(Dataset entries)
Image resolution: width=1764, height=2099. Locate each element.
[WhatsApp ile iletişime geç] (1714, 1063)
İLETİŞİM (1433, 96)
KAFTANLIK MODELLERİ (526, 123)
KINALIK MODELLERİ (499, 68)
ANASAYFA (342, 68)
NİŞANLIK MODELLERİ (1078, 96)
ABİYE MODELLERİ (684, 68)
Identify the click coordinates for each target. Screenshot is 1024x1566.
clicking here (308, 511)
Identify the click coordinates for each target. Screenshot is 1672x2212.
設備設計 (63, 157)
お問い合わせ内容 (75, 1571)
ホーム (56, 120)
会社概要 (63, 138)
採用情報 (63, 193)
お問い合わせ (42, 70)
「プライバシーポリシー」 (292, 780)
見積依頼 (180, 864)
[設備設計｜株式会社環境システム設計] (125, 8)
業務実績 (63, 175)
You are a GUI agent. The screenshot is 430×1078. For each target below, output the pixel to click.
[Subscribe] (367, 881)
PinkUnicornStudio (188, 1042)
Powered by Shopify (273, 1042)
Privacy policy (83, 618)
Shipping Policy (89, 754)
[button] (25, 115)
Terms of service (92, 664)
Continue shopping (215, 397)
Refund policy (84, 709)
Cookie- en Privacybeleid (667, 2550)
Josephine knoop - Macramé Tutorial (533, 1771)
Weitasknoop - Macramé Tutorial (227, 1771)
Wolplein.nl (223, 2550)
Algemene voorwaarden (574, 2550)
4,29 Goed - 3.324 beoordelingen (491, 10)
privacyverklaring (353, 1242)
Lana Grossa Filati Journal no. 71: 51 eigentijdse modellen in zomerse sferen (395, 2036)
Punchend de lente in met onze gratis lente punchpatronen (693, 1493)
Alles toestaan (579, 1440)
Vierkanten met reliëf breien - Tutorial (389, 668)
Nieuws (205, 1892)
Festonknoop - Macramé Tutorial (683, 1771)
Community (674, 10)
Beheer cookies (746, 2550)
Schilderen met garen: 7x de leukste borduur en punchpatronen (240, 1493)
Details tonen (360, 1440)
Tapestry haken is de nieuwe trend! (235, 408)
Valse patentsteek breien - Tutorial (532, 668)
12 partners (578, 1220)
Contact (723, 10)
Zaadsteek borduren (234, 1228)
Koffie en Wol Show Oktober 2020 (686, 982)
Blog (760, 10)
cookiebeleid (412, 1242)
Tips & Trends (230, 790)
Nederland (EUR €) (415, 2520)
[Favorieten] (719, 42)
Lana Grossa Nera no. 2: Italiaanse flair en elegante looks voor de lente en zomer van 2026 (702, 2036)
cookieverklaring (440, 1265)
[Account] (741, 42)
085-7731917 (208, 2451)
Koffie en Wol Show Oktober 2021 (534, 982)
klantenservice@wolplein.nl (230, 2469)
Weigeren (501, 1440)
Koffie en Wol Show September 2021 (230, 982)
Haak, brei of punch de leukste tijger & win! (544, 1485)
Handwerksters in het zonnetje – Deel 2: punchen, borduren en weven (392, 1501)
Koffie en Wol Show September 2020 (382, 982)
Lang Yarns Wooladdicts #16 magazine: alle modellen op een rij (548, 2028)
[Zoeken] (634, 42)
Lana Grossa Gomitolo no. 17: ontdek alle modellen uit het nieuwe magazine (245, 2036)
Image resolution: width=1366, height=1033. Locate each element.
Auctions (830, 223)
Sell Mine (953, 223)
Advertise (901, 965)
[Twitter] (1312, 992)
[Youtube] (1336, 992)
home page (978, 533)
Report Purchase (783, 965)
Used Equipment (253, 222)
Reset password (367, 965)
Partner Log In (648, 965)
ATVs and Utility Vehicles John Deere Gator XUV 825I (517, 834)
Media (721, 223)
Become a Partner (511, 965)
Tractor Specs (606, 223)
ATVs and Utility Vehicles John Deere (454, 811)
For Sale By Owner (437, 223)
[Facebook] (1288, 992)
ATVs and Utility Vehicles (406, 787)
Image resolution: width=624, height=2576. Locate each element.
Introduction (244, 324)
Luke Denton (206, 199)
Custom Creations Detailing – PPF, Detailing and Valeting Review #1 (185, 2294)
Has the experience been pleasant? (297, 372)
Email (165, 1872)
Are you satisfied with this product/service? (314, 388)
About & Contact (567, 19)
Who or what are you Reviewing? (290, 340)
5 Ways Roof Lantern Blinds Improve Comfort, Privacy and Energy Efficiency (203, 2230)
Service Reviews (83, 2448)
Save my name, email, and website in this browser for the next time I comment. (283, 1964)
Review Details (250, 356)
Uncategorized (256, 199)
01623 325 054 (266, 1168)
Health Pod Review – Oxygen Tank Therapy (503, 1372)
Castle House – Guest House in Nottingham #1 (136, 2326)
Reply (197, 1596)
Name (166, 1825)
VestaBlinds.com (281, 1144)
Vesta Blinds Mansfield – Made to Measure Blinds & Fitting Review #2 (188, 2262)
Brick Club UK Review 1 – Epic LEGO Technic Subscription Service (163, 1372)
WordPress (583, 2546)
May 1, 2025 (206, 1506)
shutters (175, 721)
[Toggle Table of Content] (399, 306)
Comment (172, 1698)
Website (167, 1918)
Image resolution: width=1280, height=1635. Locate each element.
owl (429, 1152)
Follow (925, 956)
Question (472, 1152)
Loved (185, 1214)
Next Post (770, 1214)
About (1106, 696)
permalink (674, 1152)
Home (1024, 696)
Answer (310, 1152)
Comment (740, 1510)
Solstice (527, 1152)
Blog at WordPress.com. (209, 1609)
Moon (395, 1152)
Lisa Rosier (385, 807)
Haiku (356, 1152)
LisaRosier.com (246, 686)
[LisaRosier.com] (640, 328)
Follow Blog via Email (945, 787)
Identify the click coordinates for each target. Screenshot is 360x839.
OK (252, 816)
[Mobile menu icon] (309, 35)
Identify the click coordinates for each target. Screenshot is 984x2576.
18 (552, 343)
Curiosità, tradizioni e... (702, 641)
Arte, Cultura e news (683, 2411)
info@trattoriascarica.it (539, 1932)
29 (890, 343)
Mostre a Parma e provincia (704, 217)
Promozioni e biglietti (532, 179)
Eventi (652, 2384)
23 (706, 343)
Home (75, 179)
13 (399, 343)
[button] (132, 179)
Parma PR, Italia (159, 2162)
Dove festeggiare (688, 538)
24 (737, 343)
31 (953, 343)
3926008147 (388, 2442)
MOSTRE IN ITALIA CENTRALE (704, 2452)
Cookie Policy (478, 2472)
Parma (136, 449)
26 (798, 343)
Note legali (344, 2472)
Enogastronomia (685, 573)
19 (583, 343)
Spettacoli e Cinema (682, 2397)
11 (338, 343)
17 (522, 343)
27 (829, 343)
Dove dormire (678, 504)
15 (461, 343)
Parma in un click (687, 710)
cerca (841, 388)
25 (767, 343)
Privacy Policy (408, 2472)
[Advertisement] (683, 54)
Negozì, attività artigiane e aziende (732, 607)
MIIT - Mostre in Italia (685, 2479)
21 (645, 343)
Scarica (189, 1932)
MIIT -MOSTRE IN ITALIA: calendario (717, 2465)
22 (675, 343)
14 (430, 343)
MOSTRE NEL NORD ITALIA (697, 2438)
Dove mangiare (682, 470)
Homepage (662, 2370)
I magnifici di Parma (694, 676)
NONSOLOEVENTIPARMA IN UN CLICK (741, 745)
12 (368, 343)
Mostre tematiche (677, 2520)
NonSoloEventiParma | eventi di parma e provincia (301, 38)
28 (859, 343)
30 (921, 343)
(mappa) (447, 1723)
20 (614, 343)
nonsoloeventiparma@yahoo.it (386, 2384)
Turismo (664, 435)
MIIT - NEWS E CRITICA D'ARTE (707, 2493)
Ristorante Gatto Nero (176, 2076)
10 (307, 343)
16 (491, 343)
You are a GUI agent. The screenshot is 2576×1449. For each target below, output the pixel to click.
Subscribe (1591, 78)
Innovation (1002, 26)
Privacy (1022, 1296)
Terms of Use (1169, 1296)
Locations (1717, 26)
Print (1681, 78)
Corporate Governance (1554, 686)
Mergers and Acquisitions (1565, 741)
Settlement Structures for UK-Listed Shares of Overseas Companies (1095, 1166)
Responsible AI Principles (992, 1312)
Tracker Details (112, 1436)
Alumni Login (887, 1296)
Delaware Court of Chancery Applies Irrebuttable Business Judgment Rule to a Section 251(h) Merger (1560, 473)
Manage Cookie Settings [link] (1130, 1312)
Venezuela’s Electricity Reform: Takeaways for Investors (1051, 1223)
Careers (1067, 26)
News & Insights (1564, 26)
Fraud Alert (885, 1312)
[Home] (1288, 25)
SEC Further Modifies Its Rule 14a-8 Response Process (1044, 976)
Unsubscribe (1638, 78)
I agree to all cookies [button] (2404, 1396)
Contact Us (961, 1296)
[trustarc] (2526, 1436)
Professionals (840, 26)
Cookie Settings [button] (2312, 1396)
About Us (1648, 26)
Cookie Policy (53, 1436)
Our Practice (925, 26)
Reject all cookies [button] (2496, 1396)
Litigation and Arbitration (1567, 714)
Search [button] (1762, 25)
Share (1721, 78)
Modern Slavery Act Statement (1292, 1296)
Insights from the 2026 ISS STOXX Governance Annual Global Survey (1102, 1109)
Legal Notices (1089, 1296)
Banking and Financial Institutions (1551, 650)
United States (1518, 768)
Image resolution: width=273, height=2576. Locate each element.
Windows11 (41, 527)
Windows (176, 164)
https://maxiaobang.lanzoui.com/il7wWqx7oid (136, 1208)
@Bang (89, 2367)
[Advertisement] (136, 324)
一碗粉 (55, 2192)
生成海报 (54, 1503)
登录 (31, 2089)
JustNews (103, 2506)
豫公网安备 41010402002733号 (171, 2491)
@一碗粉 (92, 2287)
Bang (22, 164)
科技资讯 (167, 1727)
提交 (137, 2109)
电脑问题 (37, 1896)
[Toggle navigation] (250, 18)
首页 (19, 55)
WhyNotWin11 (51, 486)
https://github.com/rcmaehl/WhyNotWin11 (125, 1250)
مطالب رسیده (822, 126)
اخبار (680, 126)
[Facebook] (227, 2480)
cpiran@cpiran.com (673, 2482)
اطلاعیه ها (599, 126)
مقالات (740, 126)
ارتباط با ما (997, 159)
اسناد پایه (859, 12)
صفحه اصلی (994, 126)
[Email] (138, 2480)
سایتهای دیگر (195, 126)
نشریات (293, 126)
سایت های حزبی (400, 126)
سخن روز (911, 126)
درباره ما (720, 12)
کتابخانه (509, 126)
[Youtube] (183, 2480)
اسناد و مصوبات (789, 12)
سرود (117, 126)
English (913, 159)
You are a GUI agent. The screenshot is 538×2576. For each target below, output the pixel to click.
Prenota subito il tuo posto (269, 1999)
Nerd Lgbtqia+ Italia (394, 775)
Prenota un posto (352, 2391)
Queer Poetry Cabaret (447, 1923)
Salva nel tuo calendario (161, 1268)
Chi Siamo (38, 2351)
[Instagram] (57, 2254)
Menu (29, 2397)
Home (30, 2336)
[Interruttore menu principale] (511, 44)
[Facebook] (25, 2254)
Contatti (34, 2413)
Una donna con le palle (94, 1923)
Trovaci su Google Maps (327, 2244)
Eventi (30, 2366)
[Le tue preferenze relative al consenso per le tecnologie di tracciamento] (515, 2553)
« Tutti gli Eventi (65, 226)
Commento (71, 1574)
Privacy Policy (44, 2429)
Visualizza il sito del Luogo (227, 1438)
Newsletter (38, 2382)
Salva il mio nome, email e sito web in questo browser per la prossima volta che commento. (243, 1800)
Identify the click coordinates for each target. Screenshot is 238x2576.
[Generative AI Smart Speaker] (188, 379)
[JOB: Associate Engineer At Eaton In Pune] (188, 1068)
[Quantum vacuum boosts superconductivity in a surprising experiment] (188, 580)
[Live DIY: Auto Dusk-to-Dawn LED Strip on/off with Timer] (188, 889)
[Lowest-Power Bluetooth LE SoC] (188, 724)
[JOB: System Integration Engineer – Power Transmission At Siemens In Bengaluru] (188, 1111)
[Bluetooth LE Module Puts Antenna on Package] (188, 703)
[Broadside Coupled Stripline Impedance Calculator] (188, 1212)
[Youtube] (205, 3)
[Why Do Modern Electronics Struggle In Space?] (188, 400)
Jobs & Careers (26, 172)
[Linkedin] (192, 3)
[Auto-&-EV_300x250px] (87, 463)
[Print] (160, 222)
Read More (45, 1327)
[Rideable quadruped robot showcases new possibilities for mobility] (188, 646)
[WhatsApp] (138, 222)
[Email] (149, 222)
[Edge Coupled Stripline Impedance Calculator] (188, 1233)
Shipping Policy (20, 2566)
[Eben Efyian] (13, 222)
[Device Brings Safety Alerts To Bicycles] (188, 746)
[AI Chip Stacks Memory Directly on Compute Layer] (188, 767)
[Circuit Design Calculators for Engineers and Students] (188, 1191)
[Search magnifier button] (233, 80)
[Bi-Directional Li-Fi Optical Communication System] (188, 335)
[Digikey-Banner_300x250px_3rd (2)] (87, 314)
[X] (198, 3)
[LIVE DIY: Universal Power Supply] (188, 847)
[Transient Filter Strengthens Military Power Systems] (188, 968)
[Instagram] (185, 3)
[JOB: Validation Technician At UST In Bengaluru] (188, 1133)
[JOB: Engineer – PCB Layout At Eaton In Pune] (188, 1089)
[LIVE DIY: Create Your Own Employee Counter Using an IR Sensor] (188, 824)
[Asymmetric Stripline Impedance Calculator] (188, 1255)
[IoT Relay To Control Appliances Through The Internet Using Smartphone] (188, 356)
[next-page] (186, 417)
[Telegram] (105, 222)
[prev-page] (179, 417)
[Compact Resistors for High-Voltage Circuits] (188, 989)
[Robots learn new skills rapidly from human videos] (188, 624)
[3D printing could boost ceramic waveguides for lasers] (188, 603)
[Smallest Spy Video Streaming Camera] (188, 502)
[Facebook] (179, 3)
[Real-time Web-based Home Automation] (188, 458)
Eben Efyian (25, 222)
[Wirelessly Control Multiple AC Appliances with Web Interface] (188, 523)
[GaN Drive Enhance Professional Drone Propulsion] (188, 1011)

§ **What needs to be done**
What do the lines above say from the one containing "Banking and Financial" down to the one containing "登录 (31, 2089)"? Return them exactly, both end lines included, and only them.

§ **Exercise output**
Banking and Financial Institutions (1551, 650)
United States (1518, 768)
Image resolution: width=273, height=2576. Locate each element.
Windows11 (41, 527)
Windows (176, 164)
https://maxiaobang.lanzoui.com/il7wWqx7oid (136, 1208)
@Bang (89, 2367)
[Advertisement] (136, 324)
一碗粉 (55, 2192)
生成海报 (54, 1503)
登录 (31, 2089)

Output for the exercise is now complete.